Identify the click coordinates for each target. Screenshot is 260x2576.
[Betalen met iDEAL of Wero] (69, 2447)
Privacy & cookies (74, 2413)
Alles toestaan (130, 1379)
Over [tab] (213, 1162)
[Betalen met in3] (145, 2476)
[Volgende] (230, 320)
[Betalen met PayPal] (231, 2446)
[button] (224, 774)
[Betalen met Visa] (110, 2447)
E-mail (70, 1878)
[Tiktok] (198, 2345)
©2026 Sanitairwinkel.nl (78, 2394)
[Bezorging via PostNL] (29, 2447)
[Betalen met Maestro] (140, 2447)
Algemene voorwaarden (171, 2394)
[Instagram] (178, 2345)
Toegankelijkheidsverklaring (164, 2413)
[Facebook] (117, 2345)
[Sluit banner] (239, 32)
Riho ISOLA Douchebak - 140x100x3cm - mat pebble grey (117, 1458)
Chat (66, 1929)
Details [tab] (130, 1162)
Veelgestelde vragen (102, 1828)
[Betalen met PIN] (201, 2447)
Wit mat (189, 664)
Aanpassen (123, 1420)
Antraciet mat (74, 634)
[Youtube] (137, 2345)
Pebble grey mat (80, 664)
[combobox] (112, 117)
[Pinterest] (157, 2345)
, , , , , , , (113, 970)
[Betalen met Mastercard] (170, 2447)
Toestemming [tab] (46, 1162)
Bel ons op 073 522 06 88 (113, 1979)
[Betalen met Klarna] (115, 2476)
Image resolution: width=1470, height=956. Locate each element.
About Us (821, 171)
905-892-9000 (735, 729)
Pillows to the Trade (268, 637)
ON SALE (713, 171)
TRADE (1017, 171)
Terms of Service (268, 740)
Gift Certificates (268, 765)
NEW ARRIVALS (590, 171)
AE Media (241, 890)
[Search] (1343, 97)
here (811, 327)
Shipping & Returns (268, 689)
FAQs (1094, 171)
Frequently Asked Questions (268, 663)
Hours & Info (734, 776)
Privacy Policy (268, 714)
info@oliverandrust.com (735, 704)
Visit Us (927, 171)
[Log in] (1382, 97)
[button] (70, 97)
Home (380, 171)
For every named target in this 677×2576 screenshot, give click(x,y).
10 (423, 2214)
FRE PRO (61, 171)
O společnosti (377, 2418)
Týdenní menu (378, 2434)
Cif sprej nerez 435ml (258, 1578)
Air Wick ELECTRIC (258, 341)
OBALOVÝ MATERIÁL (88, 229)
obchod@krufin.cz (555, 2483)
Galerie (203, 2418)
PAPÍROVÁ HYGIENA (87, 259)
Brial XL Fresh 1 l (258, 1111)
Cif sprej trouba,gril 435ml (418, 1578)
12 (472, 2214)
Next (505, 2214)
· · · · · · ·
[EXERCISE INSTRUCTIONS] Nothing should appear in the output except the lines from the one with "[Search] (1343, 97)" through the end of the records above, copied exactly.

[EXERCISE OUTPUT]
[Search] (1343, 97)
here (811, 327)
Shipping & Returns (268, 689)
FAQs (1094, 171)
Frequently Asked Questions (268, 663)
Hours & Info (734, 776)
Privacy Policy (268, 714)
info@oliverandrust.com (735, 704)
Visit Us (927, 171)
[Log in] (1382, 97)
[button] (70, 97)
Home (380, 171)
For every named target in this 677×2576 screenshot, give click(x,y).
10 (423, 2214)
FRE PRO (61, 171)
O společnosti (377, 2418)
Týdenní menu (378, 2434)
Cif sprej nerez 435ml (258, 1578)
Air Wick ELECTRIC (258, 341)
OBALOVÝ MATERIÁL (88, 229)
obchod@krufin.cz (555, 2483)
Galerie (203, 2418)
PAPÍROVÁ HYGIENA (87, 259)
Brial XL Fresh 1 l (258, 1111)
Cif sprej trouba,gril 435ml (418, 1578)
12 (472, 2214)
Next (505, 2214)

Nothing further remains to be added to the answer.